I think the main thing is the song ends up at pretty much the same speed as when it started. I will compare the front of the song to the back of the song. What it does in the middle....human time is not metronomic. The way humans feel musical time varies. Push and pull feel good. As long as the song doesn't run away. Push and pull are almost unavoidable. Speeding up over the course of the song however is a different thing. Generally not a good thing.
 

larryace

"Uncle Larry"
Not saying it's not done. Look at James Brown. Just my opinion. I like it when the band can capture the vibe that sold a million.

A rework is different too. But a cover band trying to copy a song...that's what I am talking about. It's just a preference. My point is that the original tempo doesn't lack. People who can't do it at the original tempo are deficient in some areas, JMO.
 

Anon La Ply

Renegade
Larry, it can depend on instrumentation. If the band covers a tune where the original has with horns and the full monty then it can sound rather thin played at low volume by us at the original tempo. We've found a number of our tunes have benefitted from a bit of a giddyup.

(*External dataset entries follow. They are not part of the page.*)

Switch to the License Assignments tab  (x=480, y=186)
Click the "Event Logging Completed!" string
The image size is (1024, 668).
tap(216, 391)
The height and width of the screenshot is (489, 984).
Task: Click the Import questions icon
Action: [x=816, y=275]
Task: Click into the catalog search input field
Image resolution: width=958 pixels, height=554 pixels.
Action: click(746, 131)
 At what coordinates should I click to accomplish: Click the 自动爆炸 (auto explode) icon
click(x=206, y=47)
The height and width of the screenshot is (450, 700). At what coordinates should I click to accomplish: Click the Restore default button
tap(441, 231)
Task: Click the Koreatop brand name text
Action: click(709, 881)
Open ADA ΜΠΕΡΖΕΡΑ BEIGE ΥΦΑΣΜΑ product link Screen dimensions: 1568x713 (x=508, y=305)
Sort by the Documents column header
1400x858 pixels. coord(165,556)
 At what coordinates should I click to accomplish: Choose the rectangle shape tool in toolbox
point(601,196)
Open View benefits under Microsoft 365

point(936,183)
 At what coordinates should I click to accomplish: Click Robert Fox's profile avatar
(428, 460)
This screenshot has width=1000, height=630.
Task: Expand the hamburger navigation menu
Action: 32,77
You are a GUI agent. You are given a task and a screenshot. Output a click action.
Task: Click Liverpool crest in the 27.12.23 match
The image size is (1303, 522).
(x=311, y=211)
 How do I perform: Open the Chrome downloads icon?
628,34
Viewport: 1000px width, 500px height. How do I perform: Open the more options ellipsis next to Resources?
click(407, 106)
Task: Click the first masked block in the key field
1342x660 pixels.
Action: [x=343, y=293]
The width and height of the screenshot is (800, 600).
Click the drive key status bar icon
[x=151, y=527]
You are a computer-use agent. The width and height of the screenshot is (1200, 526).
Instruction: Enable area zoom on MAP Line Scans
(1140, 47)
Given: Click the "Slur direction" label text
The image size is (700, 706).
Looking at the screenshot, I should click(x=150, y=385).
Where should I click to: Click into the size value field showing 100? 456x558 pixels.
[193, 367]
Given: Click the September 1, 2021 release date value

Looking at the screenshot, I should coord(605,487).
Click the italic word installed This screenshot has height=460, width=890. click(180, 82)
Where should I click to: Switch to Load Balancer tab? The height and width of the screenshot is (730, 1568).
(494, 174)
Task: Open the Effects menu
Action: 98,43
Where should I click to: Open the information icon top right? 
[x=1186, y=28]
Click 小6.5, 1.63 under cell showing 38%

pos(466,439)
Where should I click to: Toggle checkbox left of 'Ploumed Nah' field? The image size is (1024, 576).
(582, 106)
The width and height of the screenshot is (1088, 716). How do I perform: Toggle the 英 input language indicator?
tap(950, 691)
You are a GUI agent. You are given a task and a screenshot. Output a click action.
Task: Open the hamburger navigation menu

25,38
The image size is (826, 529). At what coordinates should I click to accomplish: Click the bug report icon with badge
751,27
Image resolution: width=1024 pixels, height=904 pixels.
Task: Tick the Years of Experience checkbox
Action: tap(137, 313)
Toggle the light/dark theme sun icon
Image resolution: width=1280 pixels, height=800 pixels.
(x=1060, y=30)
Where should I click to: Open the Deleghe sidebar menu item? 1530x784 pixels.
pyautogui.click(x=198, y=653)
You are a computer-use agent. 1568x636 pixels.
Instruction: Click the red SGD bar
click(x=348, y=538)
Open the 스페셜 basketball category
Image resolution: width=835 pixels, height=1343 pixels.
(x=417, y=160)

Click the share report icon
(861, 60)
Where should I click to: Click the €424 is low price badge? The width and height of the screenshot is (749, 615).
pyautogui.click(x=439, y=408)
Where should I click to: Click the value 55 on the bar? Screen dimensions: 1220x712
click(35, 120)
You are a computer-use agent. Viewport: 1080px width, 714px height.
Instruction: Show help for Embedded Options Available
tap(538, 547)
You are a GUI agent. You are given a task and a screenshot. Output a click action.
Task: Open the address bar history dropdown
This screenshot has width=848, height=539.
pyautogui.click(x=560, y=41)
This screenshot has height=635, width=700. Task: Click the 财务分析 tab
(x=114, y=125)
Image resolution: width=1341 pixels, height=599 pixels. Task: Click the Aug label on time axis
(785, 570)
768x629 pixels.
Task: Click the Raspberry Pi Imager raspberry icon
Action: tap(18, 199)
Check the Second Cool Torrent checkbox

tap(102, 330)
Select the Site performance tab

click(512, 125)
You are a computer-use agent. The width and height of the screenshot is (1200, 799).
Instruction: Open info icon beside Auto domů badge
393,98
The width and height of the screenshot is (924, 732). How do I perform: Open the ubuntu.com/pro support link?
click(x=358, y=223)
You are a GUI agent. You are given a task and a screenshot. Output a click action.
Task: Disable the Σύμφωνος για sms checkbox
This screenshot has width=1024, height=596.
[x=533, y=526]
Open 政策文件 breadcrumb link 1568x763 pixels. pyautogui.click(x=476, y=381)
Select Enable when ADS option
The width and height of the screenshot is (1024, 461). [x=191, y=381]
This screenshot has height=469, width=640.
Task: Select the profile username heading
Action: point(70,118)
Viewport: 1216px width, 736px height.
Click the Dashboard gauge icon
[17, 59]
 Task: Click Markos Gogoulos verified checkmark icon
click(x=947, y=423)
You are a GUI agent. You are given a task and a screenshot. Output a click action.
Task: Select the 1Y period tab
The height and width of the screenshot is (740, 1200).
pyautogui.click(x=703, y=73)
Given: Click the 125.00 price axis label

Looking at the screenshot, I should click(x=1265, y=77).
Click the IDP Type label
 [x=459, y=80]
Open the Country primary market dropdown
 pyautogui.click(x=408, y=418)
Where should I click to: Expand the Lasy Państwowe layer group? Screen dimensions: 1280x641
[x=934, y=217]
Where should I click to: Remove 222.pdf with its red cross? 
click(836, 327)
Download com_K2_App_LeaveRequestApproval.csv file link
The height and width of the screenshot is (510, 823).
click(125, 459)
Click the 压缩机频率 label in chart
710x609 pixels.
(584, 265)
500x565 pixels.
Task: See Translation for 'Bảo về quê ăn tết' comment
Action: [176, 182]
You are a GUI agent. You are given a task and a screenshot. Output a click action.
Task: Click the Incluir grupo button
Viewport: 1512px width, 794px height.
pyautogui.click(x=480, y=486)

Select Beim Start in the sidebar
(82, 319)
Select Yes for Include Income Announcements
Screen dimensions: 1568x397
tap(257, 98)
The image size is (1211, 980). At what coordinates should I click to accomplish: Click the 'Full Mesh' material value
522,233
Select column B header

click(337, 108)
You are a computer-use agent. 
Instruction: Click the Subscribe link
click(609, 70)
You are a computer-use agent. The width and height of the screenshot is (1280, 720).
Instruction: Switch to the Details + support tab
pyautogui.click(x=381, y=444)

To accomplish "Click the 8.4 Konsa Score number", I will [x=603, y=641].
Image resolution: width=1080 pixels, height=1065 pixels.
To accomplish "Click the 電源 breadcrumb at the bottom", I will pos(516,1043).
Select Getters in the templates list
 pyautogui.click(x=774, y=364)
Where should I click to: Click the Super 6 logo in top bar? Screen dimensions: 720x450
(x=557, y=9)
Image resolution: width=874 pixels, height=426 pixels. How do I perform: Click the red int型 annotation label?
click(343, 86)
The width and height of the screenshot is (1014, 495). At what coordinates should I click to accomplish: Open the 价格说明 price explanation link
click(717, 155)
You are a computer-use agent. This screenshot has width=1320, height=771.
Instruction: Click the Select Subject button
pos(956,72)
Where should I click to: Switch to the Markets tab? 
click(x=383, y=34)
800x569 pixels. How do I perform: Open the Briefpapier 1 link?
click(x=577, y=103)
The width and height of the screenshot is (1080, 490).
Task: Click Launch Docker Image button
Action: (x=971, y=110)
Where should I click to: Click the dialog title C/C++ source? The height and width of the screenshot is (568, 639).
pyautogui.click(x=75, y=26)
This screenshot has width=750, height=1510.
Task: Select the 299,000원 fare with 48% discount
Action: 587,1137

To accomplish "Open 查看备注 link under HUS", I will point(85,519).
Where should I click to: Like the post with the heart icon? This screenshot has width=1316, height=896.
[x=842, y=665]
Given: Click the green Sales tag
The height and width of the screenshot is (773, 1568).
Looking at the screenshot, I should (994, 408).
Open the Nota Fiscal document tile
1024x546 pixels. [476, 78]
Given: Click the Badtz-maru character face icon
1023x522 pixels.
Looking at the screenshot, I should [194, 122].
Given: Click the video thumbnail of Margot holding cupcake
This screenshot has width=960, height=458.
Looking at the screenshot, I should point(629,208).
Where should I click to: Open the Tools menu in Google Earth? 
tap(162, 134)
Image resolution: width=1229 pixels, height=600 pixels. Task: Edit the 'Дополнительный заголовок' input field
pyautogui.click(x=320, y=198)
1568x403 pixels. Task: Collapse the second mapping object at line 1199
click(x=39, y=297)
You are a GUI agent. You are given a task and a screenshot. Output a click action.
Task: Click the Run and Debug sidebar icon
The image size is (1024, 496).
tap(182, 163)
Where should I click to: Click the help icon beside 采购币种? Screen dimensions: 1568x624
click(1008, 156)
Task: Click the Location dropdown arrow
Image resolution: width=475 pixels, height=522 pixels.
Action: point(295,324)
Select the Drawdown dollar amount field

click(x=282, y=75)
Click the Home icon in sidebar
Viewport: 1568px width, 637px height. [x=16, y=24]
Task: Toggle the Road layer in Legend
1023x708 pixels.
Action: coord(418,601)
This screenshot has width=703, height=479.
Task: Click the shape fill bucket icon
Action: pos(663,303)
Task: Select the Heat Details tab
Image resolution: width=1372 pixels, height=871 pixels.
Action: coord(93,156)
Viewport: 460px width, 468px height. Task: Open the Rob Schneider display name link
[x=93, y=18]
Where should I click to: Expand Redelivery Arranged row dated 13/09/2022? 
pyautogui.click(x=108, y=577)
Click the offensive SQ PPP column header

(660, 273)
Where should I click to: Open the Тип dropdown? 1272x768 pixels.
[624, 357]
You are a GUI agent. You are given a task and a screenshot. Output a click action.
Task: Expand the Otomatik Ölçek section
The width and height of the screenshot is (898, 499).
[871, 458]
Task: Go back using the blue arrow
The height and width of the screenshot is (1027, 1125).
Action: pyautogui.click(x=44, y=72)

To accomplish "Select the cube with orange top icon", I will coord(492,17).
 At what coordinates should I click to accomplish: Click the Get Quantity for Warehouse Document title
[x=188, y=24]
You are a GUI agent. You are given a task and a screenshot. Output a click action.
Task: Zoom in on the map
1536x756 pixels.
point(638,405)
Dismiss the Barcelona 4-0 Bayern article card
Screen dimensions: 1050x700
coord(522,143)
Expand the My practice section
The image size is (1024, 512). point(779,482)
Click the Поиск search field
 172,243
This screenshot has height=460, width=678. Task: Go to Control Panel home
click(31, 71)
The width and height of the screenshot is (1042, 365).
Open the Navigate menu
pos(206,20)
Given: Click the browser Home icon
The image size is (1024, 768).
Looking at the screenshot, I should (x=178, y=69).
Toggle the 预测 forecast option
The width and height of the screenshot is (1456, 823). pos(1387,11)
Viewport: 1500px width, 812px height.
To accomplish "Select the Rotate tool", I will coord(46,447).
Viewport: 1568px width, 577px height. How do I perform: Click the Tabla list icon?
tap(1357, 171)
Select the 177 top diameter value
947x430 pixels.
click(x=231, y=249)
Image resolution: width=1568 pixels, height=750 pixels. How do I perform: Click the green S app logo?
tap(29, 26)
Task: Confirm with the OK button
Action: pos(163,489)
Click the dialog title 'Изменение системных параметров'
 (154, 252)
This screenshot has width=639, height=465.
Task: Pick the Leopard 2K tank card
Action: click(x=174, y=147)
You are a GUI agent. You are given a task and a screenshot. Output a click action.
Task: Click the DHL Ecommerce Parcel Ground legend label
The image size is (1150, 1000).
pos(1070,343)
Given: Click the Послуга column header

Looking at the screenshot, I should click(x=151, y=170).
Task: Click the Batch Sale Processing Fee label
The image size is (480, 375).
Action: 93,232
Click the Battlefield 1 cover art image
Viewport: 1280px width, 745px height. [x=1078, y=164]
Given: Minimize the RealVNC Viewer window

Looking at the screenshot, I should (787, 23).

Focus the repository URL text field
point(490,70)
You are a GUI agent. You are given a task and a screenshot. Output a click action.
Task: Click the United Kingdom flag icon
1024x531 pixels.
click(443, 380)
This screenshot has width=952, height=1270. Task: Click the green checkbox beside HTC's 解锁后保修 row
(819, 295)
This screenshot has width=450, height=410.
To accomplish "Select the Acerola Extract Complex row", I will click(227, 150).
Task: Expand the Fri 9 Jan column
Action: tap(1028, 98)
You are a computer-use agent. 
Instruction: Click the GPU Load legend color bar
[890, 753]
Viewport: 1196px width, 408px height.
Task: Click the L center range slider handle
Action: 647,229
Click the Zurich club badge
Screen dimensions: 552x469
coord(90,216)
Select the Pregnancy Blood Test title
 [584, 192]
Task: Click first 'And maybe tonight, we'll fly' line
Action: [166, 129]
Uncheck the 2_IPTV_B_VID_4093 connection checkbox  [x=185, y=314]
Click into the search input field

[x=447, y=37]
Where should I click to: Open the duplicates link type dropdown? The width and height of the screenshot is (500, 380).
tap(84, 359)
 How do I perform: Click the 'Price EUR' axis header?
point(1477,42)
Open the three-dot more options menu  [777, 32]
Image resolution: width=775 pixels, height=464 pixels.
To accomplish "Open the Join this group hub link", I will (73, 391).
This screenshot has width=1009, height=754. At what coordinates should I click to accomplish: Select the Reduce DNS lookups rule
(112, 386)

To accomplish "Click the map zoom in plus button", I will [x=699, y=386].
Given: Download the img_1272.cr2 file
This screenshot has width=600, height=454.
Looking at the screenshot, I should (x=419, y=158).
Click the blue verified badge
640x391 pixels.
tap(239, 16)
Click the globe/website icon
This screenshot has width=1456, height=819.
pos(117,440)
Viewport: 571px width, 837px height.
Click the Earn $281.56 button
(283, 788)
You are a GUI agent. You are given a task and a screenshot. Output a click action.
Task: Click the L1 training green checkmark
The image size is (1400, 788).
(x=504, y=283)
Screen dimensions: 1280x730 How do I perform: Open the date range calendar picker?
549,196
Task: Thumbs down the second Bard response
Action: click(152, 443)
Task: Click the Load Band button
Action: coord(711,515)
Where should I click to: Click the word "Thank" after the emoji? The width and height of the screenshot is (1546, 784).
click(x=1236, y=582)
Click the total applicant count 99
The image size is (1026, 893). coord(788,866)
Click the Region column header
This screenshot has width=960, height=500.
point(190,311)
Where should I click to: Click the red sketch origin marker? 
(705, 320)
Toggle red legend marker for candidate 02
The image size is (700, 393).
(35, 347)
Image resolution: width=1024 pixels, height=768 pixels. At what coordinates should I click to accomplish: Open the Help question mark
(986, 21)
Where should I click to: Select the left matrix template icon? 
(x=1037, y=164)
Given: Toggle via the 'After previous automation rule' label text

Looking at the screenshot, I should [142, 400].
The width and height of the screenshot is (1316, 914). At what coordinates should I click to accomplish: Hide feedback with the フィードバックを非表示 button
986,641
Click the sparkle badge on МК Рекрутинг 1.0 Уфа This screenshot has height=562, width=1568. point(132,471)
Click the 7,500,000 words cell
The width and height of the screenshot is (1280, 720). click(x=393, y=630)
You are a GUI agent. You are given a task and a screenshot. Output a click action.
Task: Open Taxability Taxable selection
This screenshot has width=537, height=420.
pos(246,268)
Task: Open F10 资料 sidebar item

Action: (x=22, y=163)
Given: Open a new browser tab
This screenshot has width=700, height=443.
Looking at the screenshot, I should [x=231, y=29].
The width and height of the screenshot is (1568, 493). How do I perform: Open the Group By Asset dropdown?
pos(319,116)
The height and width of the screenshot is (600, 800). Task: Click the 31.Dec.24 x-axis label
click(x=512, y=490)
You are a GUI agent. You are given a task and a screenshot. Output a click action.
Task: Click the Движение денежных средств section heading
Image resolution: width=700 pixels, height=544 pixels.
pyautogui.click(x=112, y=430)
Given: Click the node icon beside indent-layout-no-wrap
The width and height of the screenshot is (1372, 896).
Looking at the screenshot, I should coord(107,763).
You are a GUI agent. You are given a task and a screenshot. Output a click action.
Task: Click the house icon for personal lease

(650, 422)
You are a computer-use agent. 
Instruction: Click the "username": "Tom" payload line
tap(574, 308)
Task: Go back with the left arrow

In my experience it's been more important that everyone in the band is comfortable with a tempo with the lines they have (especially singer and lead instruments) than for the tune to be played at the correct tempo - at least in non-art music. It all about da vibe, mon.

My 1c.
 

Grolubao

Senior Member
Man, just came from a gig which was great but the band insisted in rushing the time so i really had to contain them which by consequence will sound weird, I guess people are just caught up in the adrenaline. I get the adrenaline as well, but I try for it not to afect the timing.


What do you reckon is the best solution? Go with them or just force the time? I really don't know
 

larryace

"Uncle Larry"
Aretha Franklin's "Respect" is one song that I hate hearing sped up. The original was so perfect...you cannot beat it. I feel that way about a lot of songs.

We do "The Weight" in my trio. It's too fast. It misses the vibe. Leaders choice. I just don't like when people "white" the music all up.